### Task instructions
State how many lines of the items contain the string "agent". Reply with the number alone.

### Excerpted data
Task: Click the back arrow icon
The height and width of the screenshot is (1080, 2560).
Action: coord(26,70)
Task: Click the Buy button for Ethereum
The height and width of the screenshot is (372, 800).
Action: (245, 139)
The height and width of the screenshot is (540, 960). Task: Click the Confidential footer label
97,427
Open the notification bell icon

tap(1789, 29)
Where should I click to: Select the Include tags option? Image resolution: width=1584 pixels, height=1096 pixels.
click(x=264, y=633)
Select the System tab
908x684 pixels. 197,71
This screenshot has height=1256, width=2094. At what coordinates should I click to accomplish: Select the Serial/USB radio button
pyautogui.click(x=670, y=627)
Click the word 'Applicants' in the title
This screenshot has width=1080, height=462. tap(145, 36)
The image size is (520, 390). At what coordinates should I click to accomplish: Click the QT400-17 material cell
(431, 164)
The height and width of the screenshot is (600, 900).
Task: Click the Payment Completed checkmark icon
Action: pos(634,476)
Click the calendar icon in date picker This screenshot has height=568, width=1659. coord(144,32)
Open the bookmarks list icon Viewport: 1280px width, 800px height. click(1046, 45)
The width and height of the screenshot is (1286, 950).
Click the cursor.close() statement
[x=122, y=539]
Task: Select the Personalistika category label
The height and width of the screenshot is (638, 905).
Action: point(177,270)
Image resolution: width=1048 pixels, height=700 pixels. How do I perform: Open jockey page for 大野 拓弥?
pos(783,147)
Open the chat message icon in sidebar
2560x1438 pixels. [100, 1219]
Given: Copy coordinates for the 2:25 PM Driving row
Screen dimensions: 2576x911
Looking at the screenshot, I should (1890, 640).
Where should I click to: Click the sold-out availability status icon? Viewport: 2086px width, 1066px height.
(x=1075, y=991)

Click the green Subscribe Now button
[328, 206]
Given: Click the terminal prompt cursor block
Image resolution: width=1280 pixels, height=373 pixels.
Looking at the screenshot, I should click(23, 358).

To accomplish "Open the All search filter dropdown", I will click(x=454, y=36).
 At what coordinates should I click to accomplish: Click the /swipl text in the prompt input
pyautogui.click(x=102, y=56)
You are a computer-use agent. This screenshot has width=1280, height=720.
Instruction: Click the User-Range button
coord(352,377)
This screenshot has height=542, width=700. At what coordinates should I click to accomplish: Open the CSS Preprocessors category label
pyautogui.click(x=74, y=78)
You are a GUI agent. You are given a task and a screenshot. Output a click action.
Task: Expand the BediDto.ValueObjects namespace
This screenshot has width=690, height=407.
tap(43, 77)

### Final answer
2